The reactions of hydrated electrons (eaq−) with 8-bromo-2′-deoxyinosine (8) and 8-bromoinosine (12) have been investigated by radiolytic methods coupled with product studies and have been addressed computationally by means of BB1K-HMDFT calculations. Pulse radiolysis revealed that one-electron reductive cleavage of the CBr bond gives the C8 radical 9 or 13 followed by a fast radical translocation to the sugar moiety. Selective generation of a C5′ radical occurs in the 2′-deoxyribo derivative, whereas in the ribo analogue the reaction is partitioned between the C5′ and C2′ positions with similar rates. Both C5′ radicals undergo cyclizations, 10→11 and 14→15, with rate constants of 1.4×105 and of 1.3×104 s−1, respectively. The redox properties of radicals 10 and 11 have also been investigated.
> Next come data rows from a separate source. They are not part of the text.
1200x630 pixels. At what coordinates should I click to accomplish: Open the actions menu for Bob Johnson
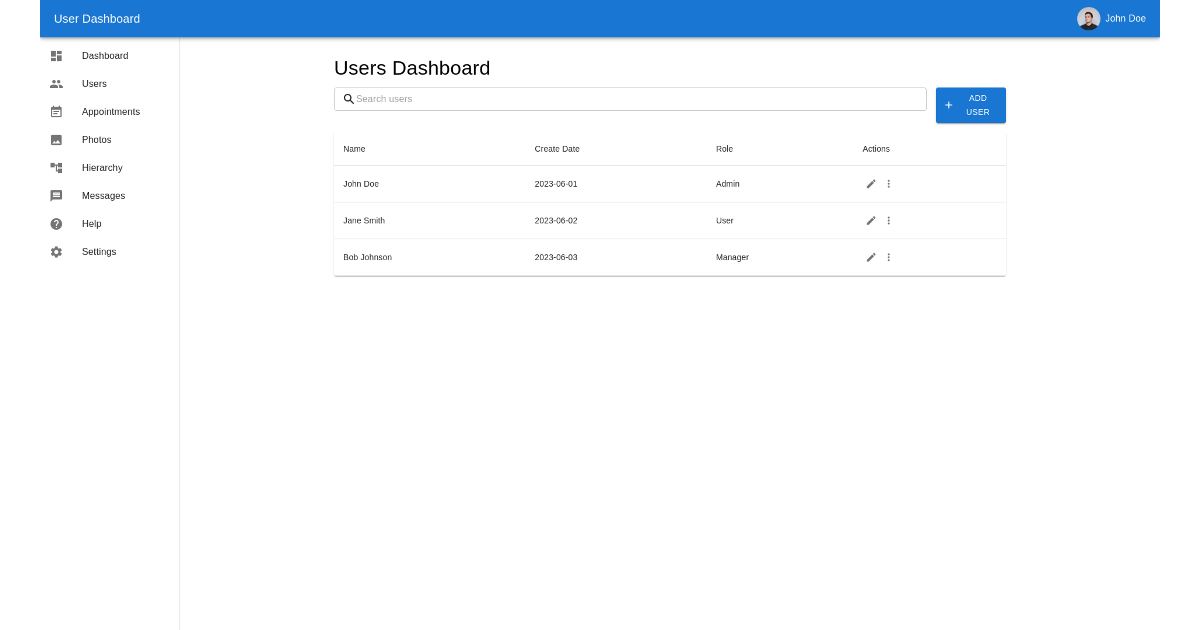tap(889, 257)
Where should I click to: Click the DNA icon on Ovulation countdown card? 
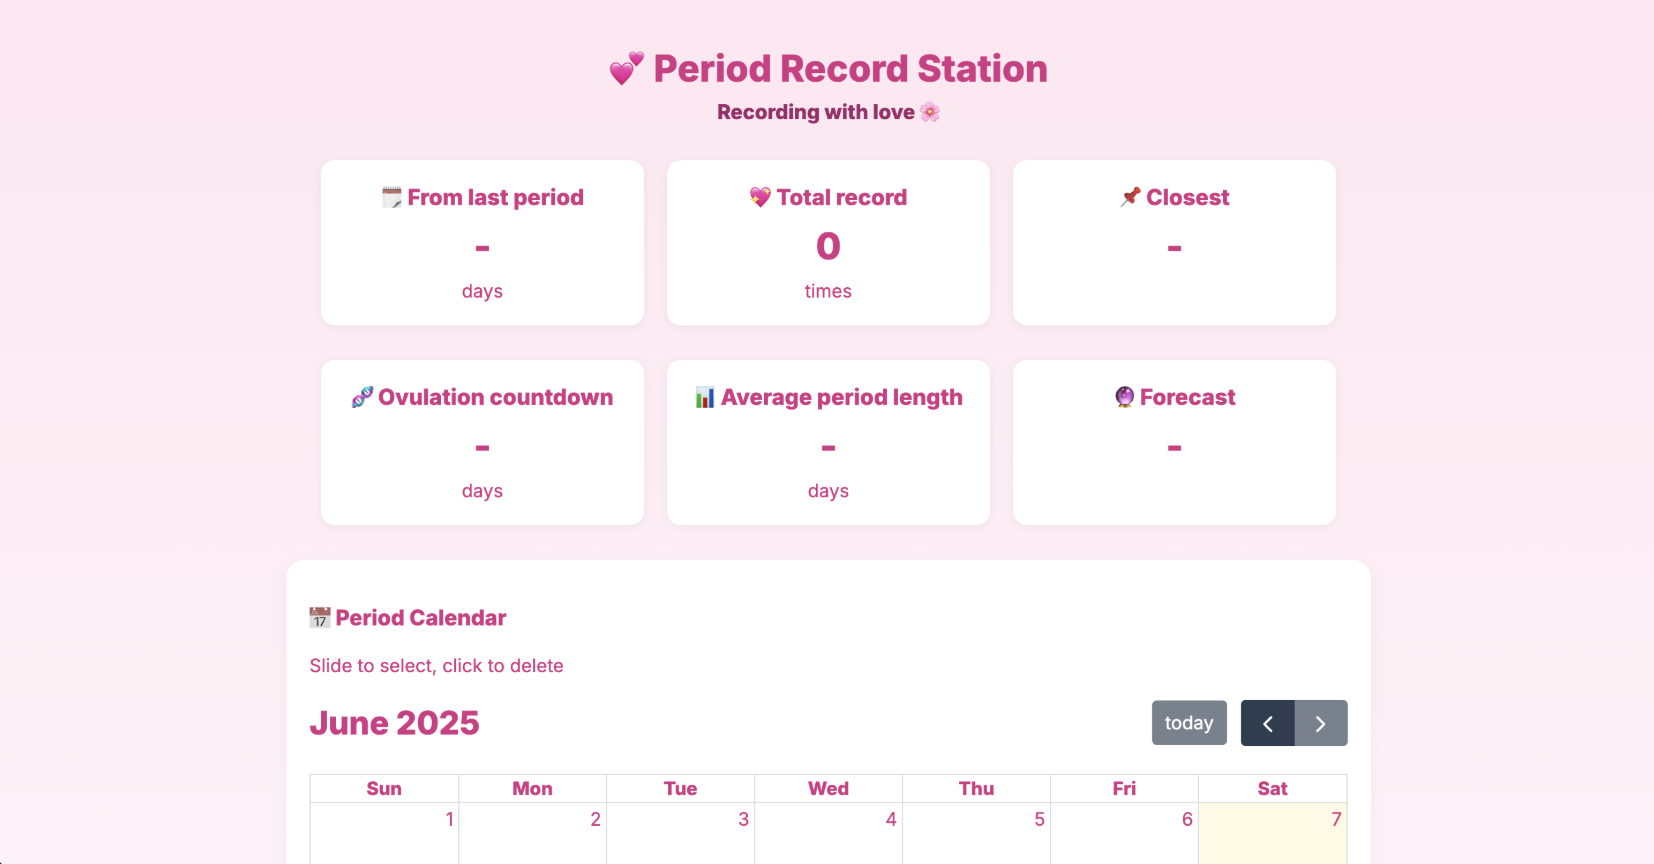click(x=361, y=397)
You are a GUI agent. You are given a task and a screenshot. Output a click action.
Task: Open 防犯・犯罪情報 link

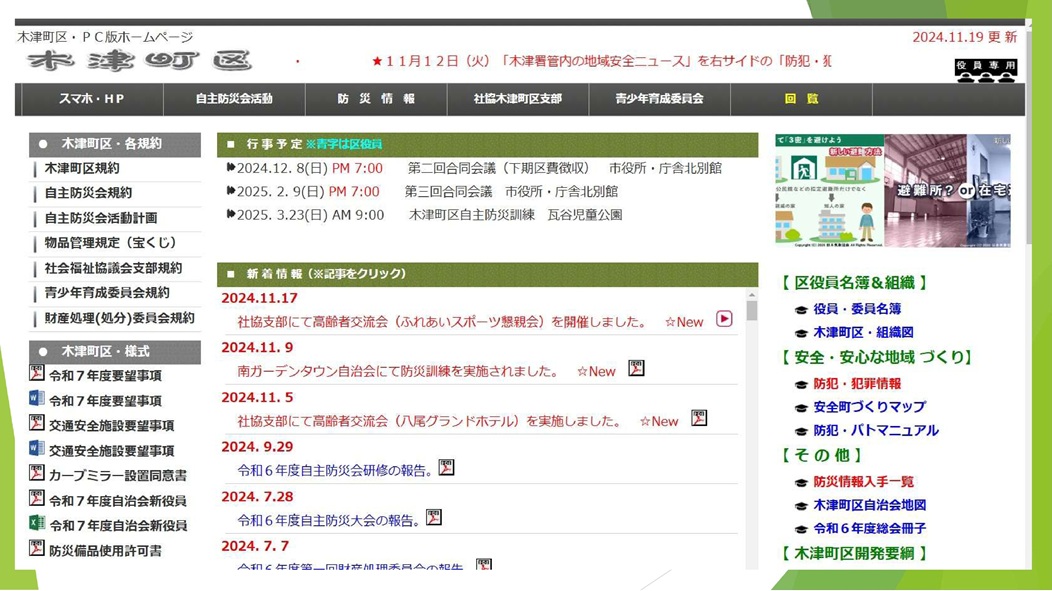pyautogui.click(x=856, y=383)
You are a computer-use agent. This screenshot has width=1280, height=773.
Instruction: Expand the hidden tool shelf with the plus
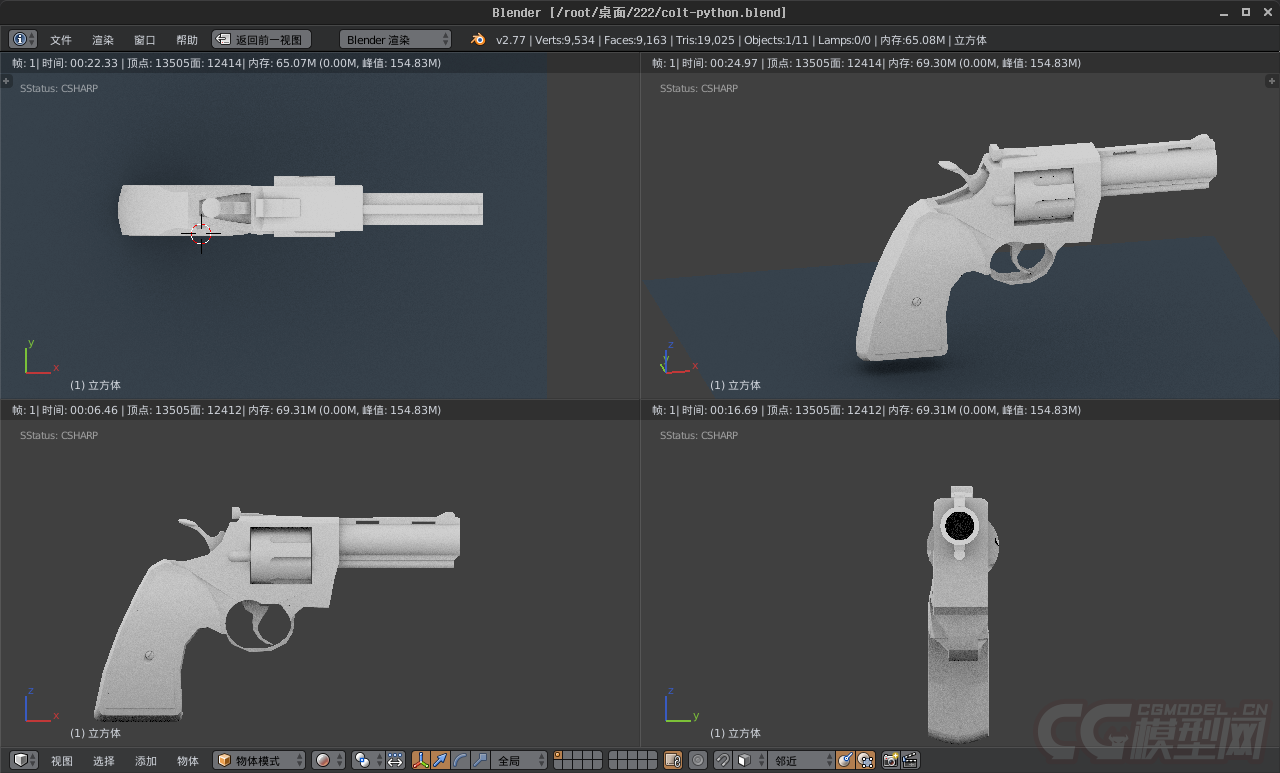point(6,82)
A synthetically useful photoreaction has also been developed as a one-pot procedure that allows the conversion of 8 to 5′,8-cyclo-2′-deoxyinosine in a high yield and a diastereoisomeric ratio (5′R)/(5′S) of 4:1. The present results are compared with data previously obtained for 8-bromoadenine and 8-bromoguanine nucleosides. Theory suggests that the behavior of 8-bromopurine derivatives with respect to solvated electrons can be attributed to differences in the energy gap between the π*- and σ*-radical anions.